All eyes are on the consumer – and rightfully so. 

Consumer spending is the largest component of GDP and typically the main driver of the U.S. economy. Delayed economic data from the Bureau of Economic Analysis showed consumer activity growing modestly by 0.3% in September. During the fourth quarter, consumer activity continued to grow, but underlying spending patterns continued to diverge based on income levels. The auto industry saw the average cost of a new vehicle surpass $50K for the first time, and yet repossessions were up 12% on an annualized basis. Credit card data revealed weakness in restaurant sales, but higher-end restaurant bookings remained resilient. Domestic travel and hotel spending weakened significantly, partially due to the disruptions from the government shutdown; however, many airlines are expecting revenues from their premium seats to surpass those of coach seats in the coming year. This pattern repeated throughout various industries – the high-end consumer continued to spend, while middle- and lower-income households tightened their belts. 

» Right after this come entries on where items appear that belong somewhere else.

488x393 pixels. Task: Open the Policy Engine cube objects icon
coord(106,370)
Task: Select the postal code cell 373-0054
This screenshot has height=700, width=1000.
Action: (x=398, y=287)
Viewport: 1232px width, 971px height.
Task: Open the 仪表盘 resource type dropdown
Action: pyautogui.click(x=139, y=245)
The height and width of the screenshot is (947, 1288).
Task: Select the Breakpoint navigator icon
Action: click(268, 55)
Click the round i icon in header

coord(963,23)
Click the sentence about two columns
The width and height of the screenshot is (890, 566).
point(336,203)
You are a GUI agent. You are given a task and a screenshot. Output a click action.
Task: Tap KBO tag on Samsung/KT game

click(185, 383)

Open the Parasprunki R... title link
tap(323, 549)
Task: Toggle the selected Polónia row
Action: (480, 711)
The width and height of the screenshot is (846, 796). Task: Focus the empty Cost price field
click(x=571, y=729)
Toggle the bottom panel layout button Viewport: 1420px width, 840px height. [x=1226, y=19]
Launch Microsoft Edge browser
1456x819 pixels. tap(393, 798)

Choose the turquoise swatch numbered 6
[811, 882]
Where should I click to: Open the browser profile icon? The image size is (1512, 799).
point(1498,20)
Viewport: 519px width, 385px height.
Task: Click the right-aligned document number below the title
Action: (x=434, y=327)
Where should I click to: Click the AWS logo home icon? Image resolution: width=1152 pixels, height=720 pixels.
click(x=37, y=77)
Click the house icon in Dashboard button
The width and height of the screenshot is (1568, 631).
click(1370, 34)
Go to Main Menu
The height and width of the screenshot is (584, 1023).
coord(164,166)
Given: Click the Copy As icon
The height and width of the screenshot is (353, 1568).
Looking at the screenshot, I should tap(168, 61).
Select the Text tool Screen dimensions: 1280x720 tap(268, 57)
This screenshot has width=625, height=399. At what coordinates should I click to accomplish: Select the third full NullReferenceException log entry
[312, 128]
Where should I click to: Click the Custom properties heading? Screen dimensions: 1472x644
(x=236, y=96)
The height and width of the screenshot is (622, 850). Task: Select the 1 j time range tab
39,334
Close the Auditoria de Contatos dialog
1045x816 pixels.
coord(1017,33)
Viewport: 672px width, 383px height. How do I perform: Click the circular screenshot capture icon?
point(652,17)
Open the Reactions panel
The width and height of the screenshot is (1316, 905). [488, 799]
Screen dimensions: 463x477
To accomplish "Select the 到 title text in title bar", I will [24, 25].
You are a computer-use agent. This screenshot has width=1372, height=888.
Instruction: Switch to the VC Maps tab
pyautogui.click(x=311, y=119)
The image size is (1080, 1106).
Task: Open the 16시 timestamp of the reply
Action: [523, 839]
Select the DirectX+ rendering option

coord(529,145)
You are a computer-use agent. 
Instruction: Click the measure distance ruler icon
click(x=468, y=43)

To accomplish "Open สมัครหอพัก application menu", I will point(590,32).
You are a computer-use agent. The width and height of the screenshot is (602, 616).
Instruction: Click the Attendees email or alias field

Looking ahead, consumer spending will be strengthened (or strained) by income, inflation, and taxes. Year-over-year wage growth is expected to slow from 3.8% to 3.5%, partially due to the weaker job market. Conversely, inflation has steadily ticked up since April as tariff effects continue to flow through, although the Bureau of Labor Statistics reported a slight decline in the figure to 2.7% for November. Watching the trajectory of these two metrics will be key, as real wage growth (i.e., gross wage growth minus the inflation rate) is ultimately what translates to affordability for consumers.  

Fortunately, taxes may provide a much-needed boost. The One Big Beautiful Bill Act included new tax changes that may alleviate some consumer concerns. Average tax refunds are expected to climb from $3,200 to $4,000 this April and support spending in the first half of 2026. This tax relief, combined with resilient high-end spending, can provide meaningful support to economic activity in the near term. However, sustaining consumer spending will ultimately depend on real wage growth across all income levels.